We were in the Jazz, creeping along the gravel road back to the park entrance, when I saw something unusual at the edge of the road.It was shaped a little bit like a big, fat rodent standing on its hind legs, but the closer we got, the less it seemed like an animal and the more it seemed like a giant, vertical rock.

Since I am sometimes guilty of imagining animals out of clumps of dirt, I said something like "What is that?" And then, "Oh, I guess it's a rock."

But then, as we crawled past, John said "No, it's an owl!" just before it flew away.

Luckily for us, there was another owl just down the road. Sitting in the middle of the gravel path, minding his own business, swiveling his head around and around as owls tend to do.

I love owls almost as much as I love tide pools, so this was very, very exciting.

We're not really sure why the owls were sitting in the road.

One theory is that the rocks get warm during the heat of the day. Another theory is that the owls can more easily see little round rodents when they scurry from one side of the road to the other.

Or maybe sitting in the road is just what owls like to do.

Honorable Mention

The Overlooked Twelve just doesn't have the same ring as the Overlooked Nine, but I wanted to point out three more categories of South African animals that are worth an honorable mention:

The hermit crab


If I had an animal totem, it would definitely be the hermit crab. They're just so adorable and grumpy.

Live ungulates

We did see a few ungulates out in the fynbos, including the bontebok (top) and the eland (bottom).

Notice the typical ungulate pose, which communicates a somewhat dimwitted curiosity about whether we're about to kill them:



Dead ungulates

Despite my general disdain for vehicular safari tours, we gained a new appreciation this past week for how difficult it is to find large grazing animals while walking around on human legs.

They cover so much more distance than we do, and it's hard to see them when you're standing on the ground instead of sitting high up in a 4x4.

In De Hoop, we had a funny series of hikes while in pursuit of the animals of the park, which include but are not limited to zebras, elands, bonteboks, mongoose, rock hyrax, cape otters and the occasional leopard.

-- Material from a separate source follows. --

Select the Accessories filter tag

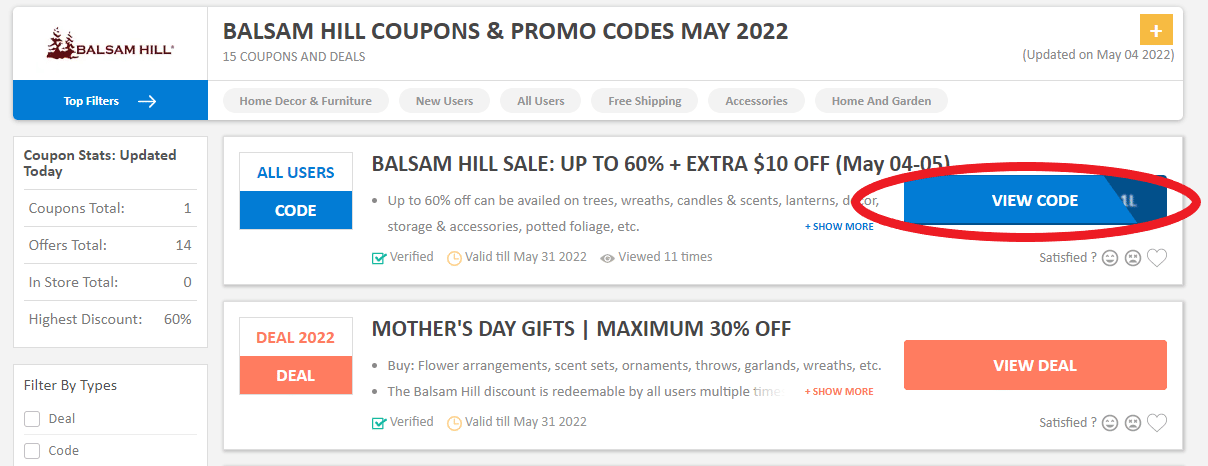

On the first hike, we saw an amazing array of animal droppings but no actual animals. As in, wow, John, look! There is yet another kind of animal feces!

On the second hike, we saw an amazing array of dead animals but no live ones. As in, wow, John, look! There is yet another dead ungulate!

Along with the long shadows cast by the late afternoon sun, the skeletons gave our hike a real 'Yea, though I walk through the valley of the shadow of death' kind of feel to it.



Dead or not, they were beautiful and interesting in their own way.